State regulators have voted not to increase restrictions surrounding the use of a controversial herbicide that has been blamed for widespread damage to crops and other plants.
Members of the Arkansas State Plant Board met Wednesday to discuss new proposed regulations on dicamba for the 2020 growing season. All but one member voted to not require farmers who use the chemical on genetically modified cotton and soybean fields to report spraying records and real-time GPS coordinates to an online database.
Dicamba is used on genetically-modified cotton and soybeans, and has been blamed for damage to thousands of acres of non-tolerant crops since the board first began receiving complaints in 2016.
The number of complaints has fluctuated each year, with well over 600 complaints in 2017 prompting the board to ban the sale and use of the chemical temporarily.
Rachel Hurley, a lawyer with dicamba manufacturer Bayer CropScience (formerly Monsanto), told board members the reduced number of complaints for this growing season means newer formulations of the herbicide are causing less damage.

> **DATA UNDER STUDY**
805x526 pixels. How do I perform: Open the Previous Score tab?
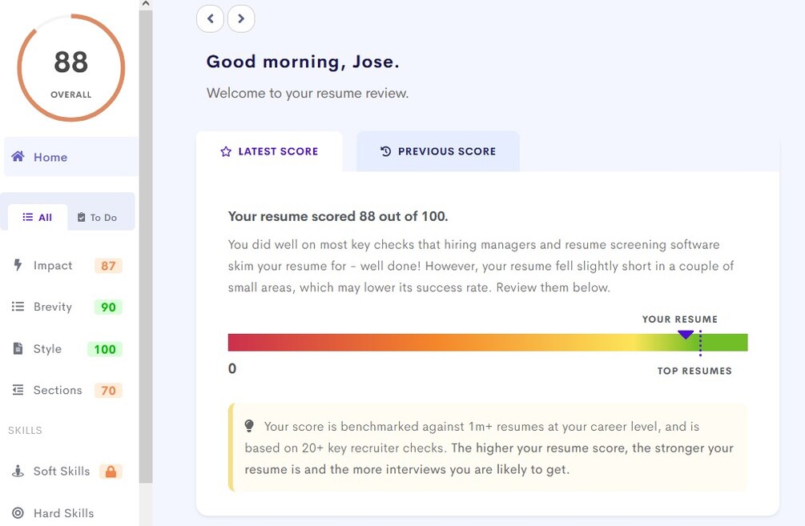[438, 151]
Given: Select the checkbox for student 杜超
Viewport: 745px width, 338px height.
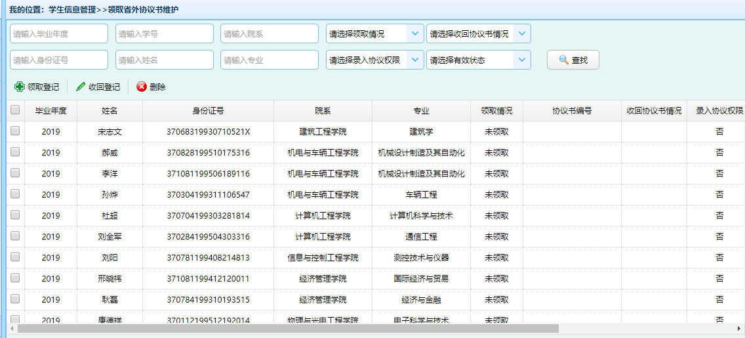Looking at the screenshot, I should (x=15, y=215).
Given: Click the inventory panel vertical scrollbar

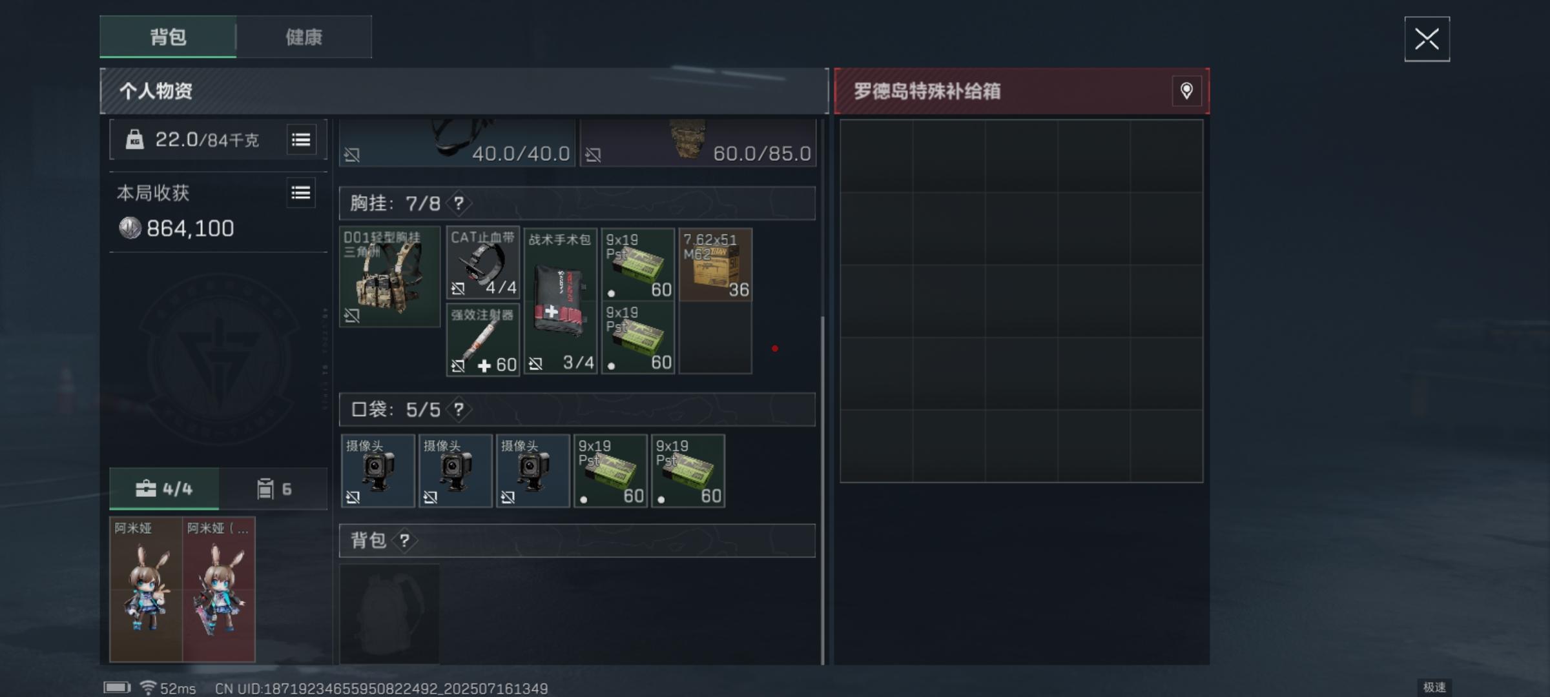Looking at the screenshot, I should pos(822,490).
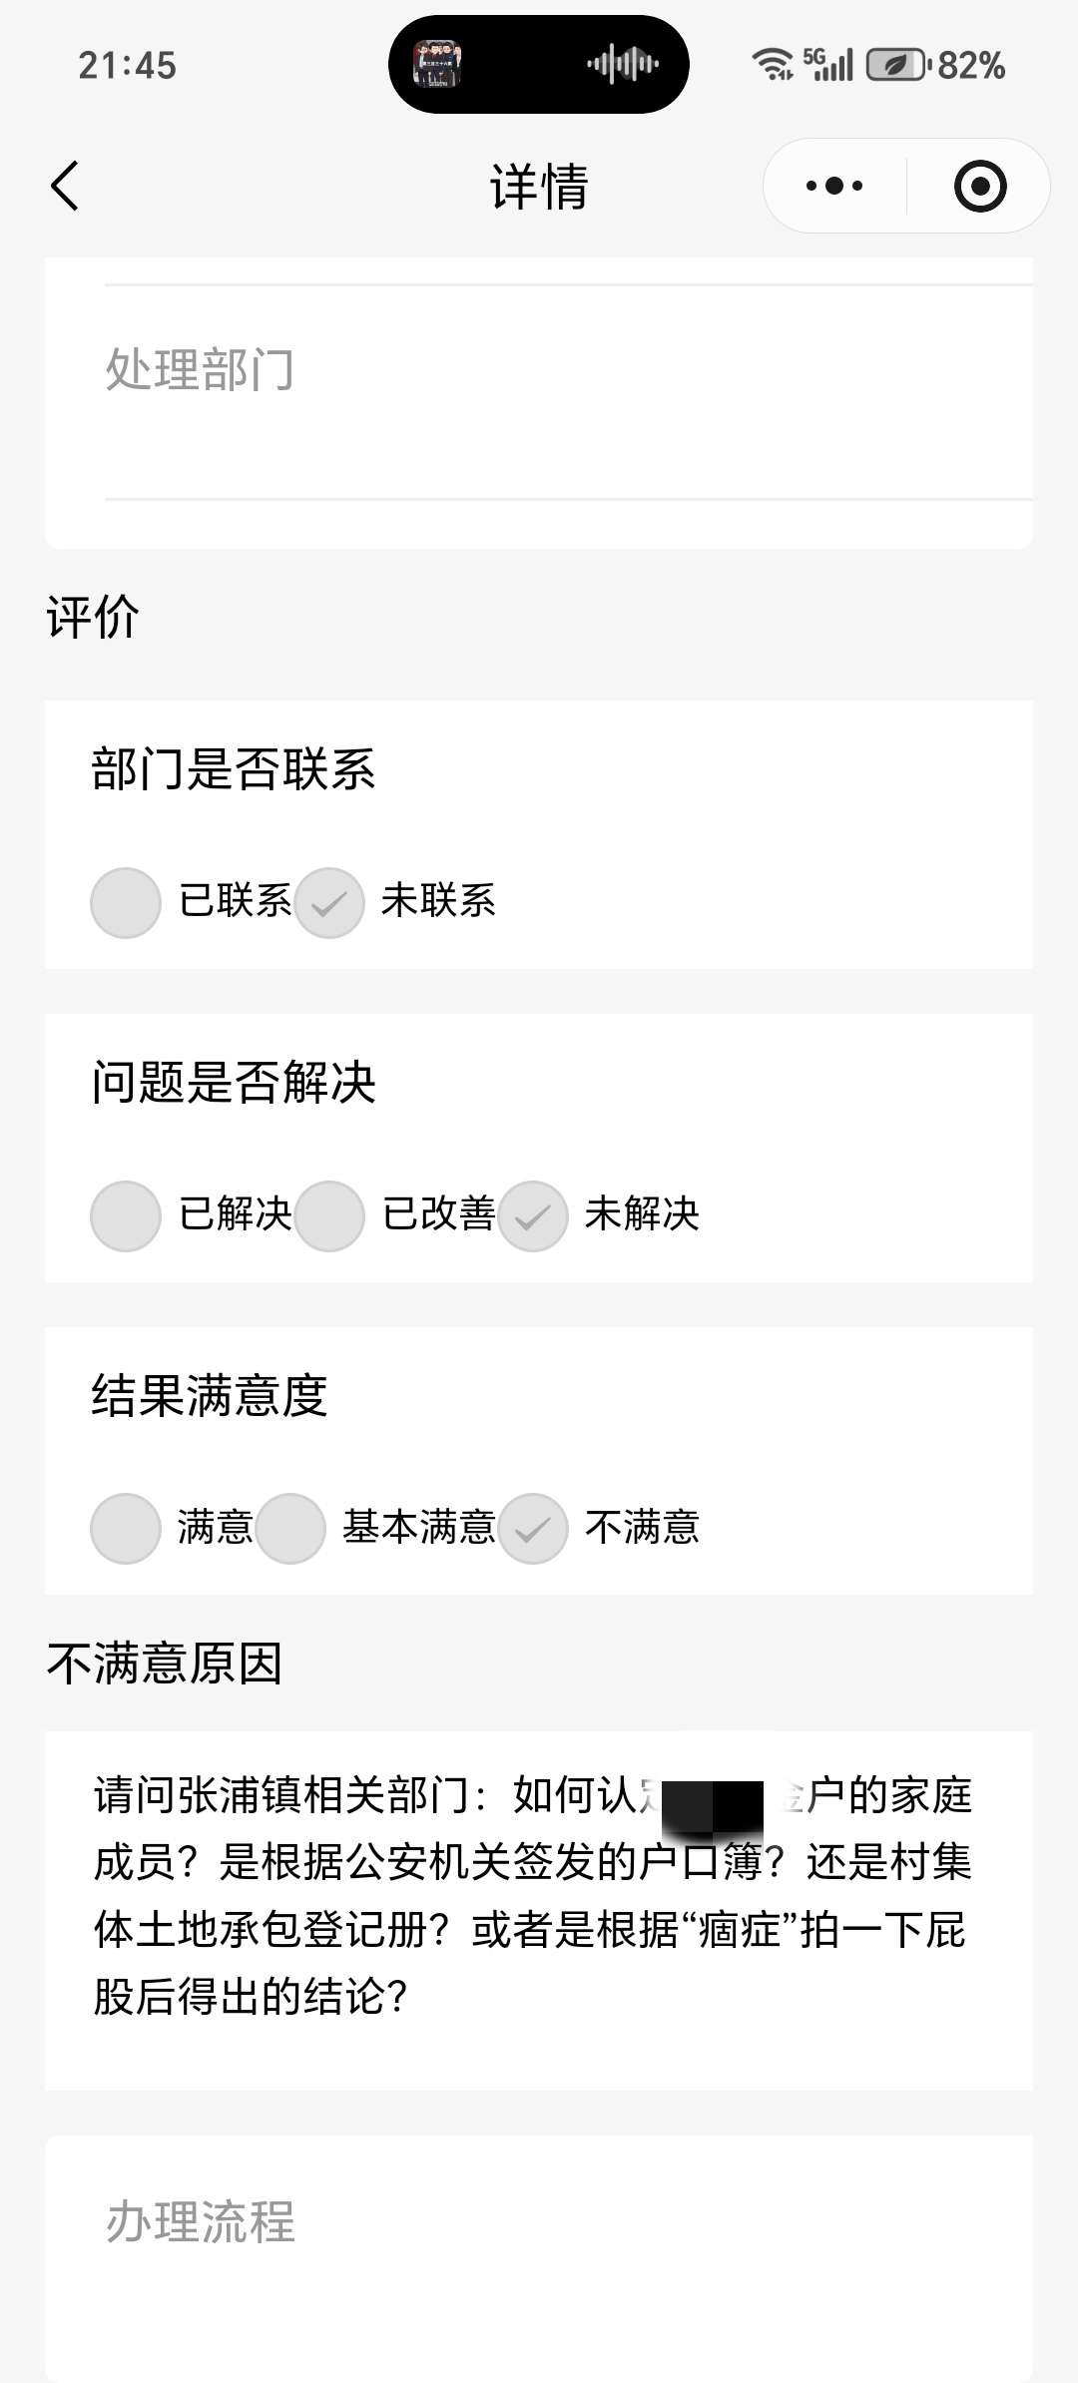Select the 未联系 radio button
Image resolution: width=1078 pixels, height=2383 pixels.
click(x=329, y=903)
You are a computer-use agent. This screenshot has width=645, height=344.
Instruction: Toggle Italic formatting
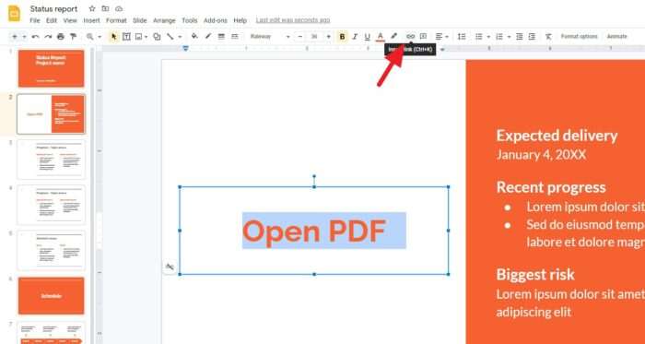click(355, 37)
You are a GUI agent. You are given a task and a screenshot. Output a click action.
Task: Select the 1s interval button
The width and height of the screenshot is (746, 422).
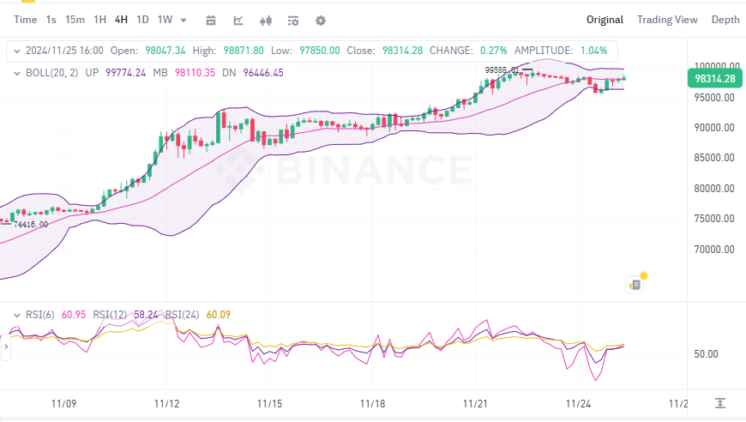[x=51, y=20]

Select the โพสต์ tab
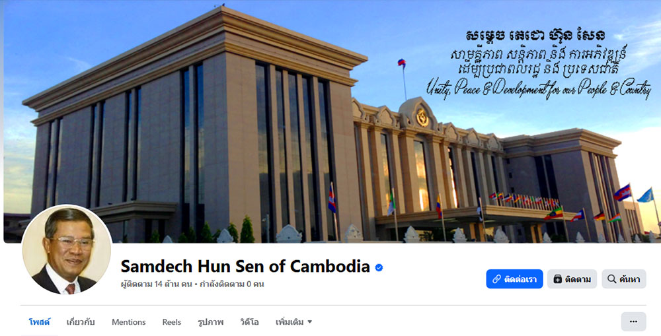tap(39, 322)
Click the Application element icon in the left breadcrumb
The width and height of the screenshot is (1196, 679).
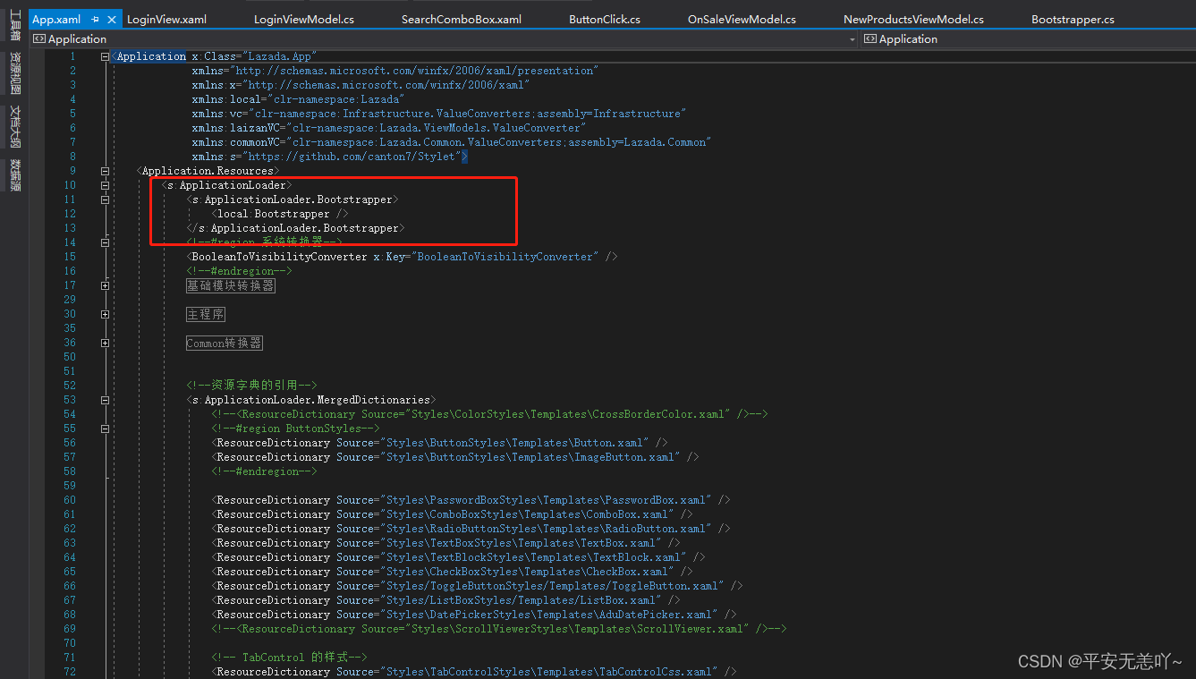(x=38, y=38)
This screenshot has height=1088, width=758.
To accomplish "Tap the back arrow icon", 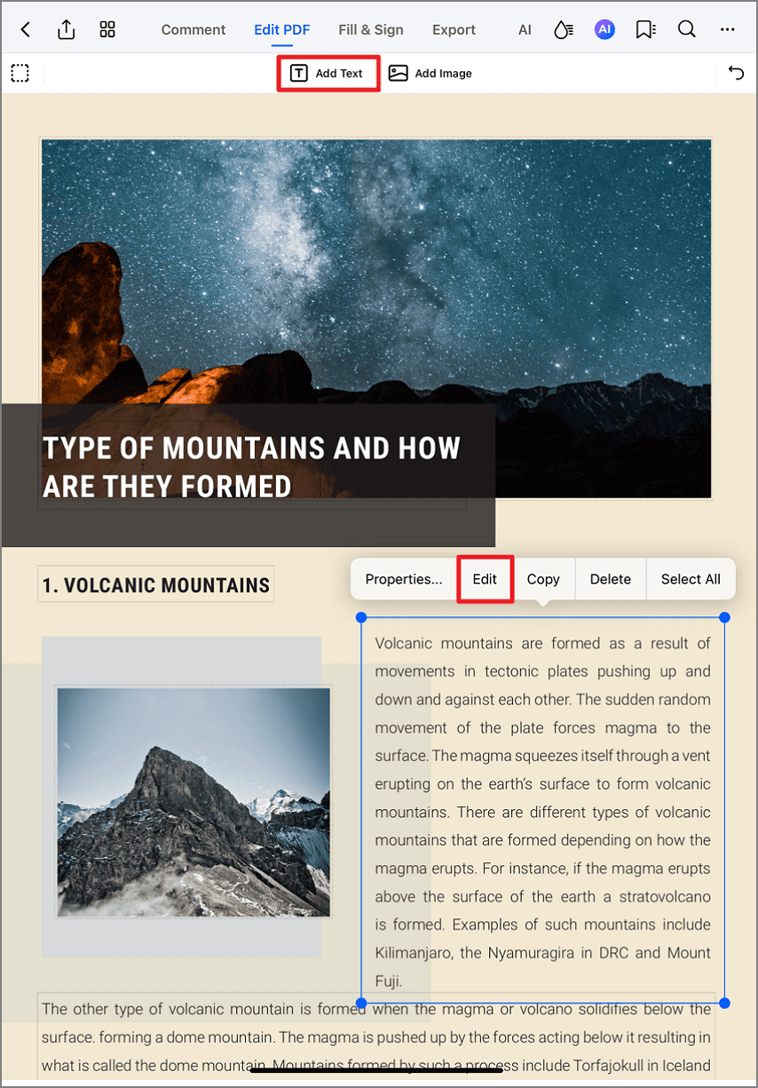I will click(25, 29).
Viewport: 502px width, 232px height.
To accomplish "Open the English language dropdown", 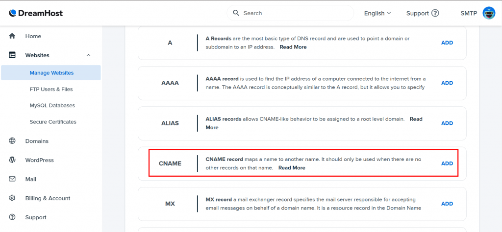I will tap(377, 13).
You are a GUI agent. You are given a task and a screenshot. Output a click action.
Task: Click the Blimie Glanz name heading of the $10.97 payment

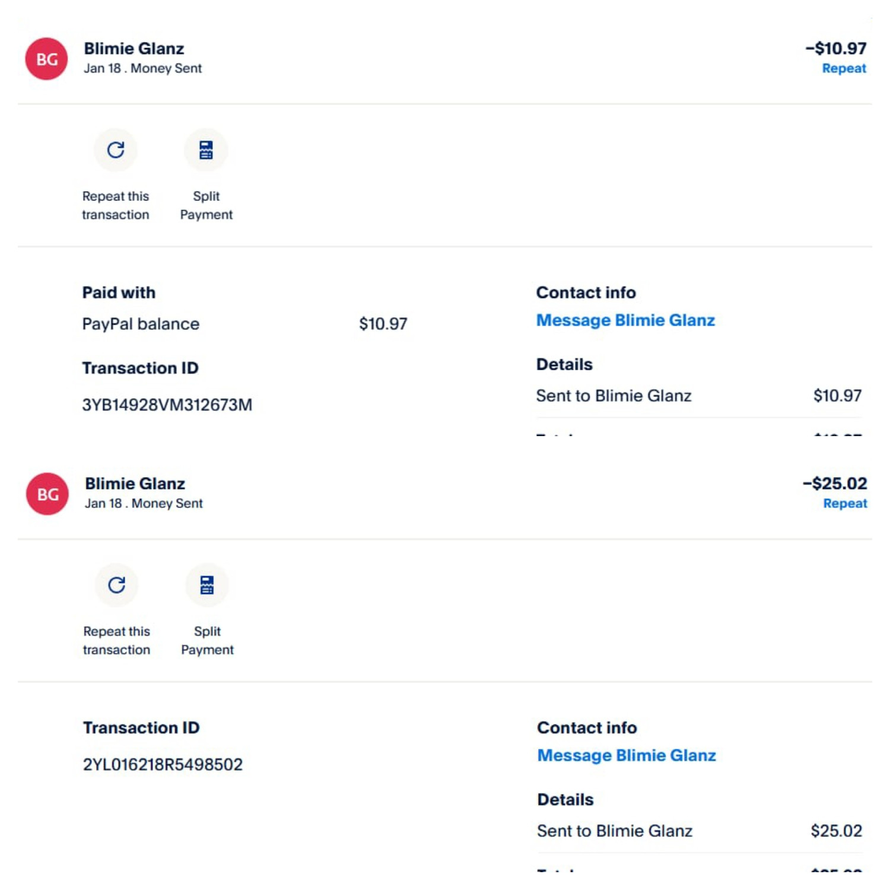(134, 49)
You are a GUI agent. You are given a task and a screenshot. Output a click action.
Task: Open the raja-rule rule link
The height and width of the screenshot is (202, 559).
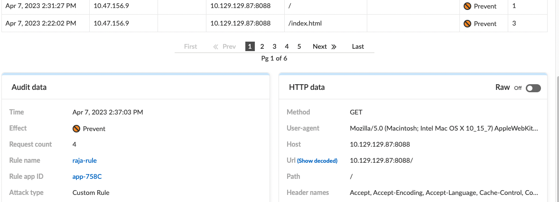[84, 160]
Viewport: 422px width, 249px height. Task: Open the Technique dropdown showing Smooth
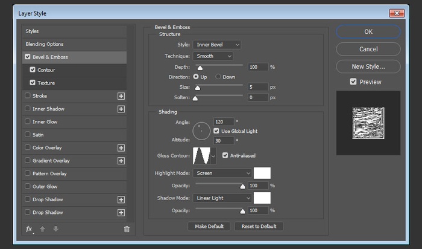click(x=213, y=56)
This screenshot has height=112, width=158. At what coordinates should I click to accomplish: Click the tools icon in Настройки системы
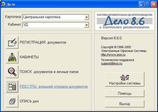tap(125, 78)
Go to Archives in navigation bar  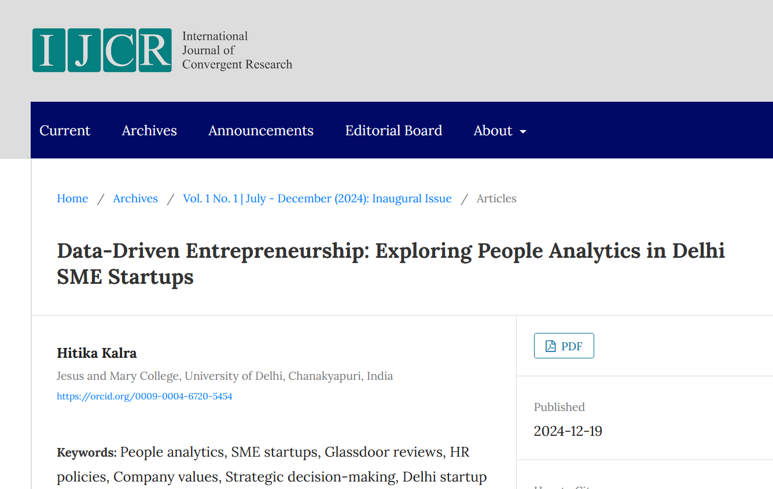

> **ACTIVITY A**
From the dicamba article, repeat the part that opens with the words containing "Dicamba is used" and closes with "the chemical temporarily.".
> **ACTIVITY B**
Condense the paragraph of the dicamba article beginning "Members of the Arkansas State Plant Board" into a short bulleted list that keeps its main facts.
The material comes from a source unrelated to the dicamba article.

> **EXERCISE RESULT A**
Dicamba is used on genetically-modified cotton and soybeans, and has been blamed for damage to thousands of acres of non-tolerant crops since the board first began receiving complaints in 2016.
The number of complaints has fluctuated each year, with well over 600 complaints in 2017 prompting the board to ban the sale and use of the chemical temporarily.

> **EXERCISE RESULT B**
- The Arkansas State Plant Board met Wednesday on proposed dicamba rules for the 2020 growing season.
- All but one member voted against requiring farmers who use dicamba on genetically modified cotton and soybean fields to report spraying records and real-time GPS coordinates to an online database.